On 26.10.2018 14:53, Qu Wenruo wrote:
>
>
> On 2018/10/26 下午7:41, Nikolay Borisov wrote:
>> Running btrfs/124 in a loop hung up on me sporadically with the
>> following call trace:
>> btrfs D 0 5760 5324 0x00000000
>> Call Trace:
>> ? __schedule+0x243/0x800
>> schedule+0x33/0x90
>> btrfs_start_ordered_extent+0x10c/0x1b0 [btrfs]
>> ? wait_woken+0xa0/0xa0
>> btrfs_wait_ordered_range+0xbb/0x100 [btrfs]
>> btrfs_relocate_block_group+0x1ff/0x230 [btrfs]
>> btrfs_relocate_chunk+0x49/0x100 [btrfs]
>> btrfs_balance+0xbeb/0x1740 [btrfs]
>> btrfs_ioctl_balance+0x2ee/0x380 [btrfs]
>> btrfs_ioctl+0x1691/0x3110 [btrfs]
>> ? lockdep_hardirqs_on+0xed/0x180
>> ? __handle_mm_fault+0x8e7/0xfb0
>> ? _raw_spin_unlock+0x24/0x30
>> ? __handle_mm_fault+0x8e7/0xfb0
>> ? do_vfs_ioctl+0xa5/0x6e0
>> ? btrfs_ioctl_get_supported_features+0x30/0x30 [btrfs]
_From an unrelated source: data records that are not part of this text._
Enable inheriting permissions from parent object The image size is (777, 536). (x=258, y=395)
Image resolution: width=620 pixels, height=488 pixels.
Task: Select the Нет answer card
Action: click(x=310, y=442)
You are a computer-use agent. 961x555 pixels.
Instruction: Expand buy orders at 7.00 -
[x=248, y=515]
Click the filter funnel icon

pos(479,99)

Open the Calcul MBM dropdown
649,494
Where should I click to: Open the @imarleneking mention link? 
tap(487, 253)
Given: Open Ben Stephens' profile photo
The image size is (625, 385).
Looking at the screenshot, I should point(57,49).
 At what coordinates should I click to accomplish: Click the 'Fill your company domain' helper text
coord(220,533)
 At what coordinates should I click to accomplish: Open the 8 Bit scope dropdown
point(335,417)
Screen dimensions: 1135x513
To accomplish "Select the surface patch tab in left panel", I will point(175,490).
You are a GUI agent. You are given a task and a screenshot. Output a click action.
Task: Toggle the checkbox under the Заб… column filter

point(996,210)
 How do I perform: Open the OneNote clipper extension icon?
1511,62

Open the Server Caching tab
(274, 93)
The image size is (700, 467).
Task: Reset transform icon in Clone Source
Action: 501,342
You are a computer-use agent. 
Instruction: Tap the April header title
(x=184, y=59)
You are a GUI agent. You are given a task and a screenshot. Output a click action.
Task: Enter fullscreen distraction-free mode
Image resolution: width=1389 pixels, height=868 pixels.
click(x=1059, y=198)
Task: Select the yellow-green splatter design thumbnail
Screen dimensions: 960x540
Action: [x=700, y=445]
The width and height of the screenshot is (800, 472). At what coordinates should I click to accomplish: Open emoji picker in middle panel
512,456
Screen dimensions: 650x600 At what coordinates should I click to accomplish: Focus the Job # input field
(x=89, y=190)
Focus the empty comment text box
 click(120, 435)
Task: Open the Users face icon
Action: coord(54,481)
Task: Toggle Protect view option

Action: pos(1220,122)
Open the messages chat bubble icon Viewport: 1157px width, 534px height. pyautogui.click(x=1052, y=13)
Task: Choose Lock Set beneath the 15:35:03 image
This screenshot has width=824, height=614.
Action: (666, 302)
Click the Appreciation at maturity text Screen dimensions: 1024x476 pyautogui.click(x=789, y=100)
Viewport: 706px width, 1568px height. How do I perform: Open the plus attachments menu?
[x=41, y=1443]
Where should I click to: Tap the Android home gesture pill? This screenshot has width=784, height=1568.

>> do_vfs_ioctl+0xa5/0x6e0
>> ? entry_SYSCALL_64_after_hwframe+0x3e/0xbe
>> ksys_ioctl+0x3a/0x70
>> __x64_sys_ioctl+0x16/0x20
>> do_syscall_64+0x60/0x1b0
>> entry_SYSCALL_64_after_hwframe+0x49/0xbe
>>
>> Turns out during page writeback it's possible that the code in
>> writepage_delalloc can instantiate a delalloc range which doesn't
>> belong to the page currently being written back.
>
> Just a nitpick, would you please split long paragraphs with newlines?
>
> It makes reviewers' eyes less painful.
>
>> This happens since
>> find_lock_delalloc_range returns up to BTRFS_MAX_EXTENT_SIZE delalloc
>> range when asked and doens't really consider the range of the passed
>> page.
>
>
>> When such a foregin range is found the code proceeds to
>> run_delalloc_range and calls the appropriate function to fill the
>> delalloc and create ordered extents. If, however, a failure occurs
>> while this operation is in effect then the clean up code in
>> btrfs_cleanup_ordered_extents will be called. This function has the
>> wrong assumption that caller of run_delalloc_range always properly
>> cleans the first page of the range hence when it calls
>> __endio_write_update_ordered it explicitly ommits the first page of
>> the delalloc range.
>
> Yes, that's the old assumption, at least well explained by some ascii
> art. (even it's wrong)
>
>> This is wrong because this function could be
>> cleaning a delalloc range that doesn't belong to the current page. This
>> in turn means that the page cleanup code in __extent_writepage will
>> not really free the initial page for the range, leaving a hanging
>> ordered extent with bytes_left set to 4k. This bug has been present
>> ever since the original introduction of the cleanup code in 524272607e88.
>
> The cause sounds valid, however would you please explain more about how
> such cleaning on unrelated delalloc range happens?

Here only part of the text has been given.